--- Data supplied ---

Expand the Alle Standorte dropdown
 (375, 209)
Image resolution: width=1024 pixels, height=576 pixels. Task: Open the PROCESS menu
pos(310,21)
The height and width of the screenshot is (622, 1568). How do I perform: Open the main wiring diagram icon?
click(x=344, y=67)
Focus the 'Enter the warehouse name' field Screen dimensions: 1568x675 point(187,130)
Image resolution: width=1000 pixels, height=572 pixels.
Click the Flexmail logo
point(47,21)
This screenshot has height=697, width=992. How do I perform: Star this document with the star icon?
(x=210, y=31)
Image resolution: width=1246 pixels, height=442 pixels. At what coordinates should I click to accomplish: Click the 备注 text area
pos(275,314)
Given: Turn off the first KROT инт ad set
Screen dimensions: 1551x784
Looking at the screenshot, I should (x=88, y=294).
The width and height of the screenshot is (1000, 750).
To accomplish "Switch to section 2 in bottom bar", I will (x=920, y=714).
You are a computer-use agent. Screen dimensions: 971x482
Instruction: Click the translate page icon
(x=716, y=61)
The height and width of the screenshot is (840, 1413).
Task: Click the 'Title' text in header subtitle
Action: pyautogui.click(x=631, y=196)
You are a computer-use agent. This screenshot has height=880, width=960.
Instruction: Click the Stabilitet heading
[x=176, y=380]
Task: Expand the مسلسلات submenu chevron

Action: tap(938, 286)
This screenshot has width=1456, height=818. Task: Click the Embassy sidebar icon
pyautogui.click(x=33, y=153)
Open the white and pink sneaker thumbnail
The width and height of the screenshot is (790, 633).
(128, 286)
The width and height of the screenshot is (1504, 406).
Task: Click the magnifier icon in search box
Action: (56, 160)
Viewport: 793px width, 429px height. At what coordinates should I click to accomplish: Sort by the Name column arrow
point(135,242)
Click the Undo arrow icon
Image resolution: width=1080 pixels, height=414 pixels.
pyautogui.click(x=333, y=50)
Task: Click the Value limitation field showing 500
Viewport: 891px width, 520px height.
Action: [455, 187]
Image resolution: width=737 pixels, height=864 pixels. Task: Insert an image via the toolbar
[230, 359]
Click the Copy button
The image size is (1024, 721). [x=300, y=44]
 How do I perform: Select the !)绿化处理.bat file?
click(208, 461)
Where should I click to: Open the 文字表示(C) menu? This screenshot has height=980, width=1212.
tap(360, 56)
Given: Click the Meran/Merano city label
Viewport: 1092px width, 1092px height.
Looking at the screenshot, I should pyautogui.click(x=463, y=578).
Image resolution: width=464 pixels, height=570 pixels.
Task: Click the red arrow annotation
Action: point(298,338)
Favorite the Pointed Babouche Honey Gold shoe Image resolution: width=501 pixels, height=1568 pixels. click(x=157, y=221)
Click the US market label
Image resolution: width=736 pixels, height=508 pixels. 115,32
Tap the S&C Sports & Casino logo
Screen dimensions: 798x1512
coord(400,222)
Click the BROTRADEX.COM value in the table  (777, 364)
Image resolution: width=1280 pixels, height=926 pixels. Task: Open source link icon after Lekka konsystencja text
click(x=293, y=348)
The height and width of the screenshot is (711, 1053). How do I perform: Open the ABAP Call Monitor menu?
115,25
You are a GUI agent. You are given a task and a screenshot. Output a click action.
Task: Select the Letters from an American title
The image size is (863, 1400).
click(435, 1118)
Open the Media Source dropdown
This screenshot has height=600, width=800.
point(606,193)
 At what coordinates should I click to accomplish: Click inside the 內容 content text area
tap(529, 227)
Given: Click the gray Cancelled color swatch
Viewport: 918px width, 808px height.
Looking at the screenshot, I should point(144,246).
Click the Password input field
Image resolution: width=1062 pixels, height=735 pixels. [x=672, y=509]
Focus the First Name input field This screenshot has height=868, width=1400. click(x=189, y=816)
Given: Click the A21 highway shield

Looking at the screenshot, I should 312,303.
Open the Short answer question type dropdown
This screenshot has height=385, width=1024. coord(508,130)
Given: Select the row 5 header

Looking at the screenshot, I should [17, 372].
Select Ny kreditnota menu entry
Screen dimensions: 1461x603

---

The task>
Begin at the line that has "Viewport: 918px width, 808px height." in the entries above; stop after the line that has "Select Ny kreditnota menu entry". Transcribe exactly those lines and no others.

Result>
Viewport: 918px width, 808px height.
Looking at the screenshot, I should point(144,246).
Click the Password input field
Image resolution: width=1062 pixels, height=735 pixels. [x=672, y=509]
Focus the First Name input field This screenshot has height=868, width=1400. click(x=189, y=816)
Given: Click the A21 highway shield

Looking at the screenshot, I should 312,303.
Open the Short answer question type dropdown
This screenshot has height=385, width=1024. coord(508,130)
Given: Select the row 5 header

Looking at the screenshot, I should [17, 372].
Select Ny kreditnota menu entry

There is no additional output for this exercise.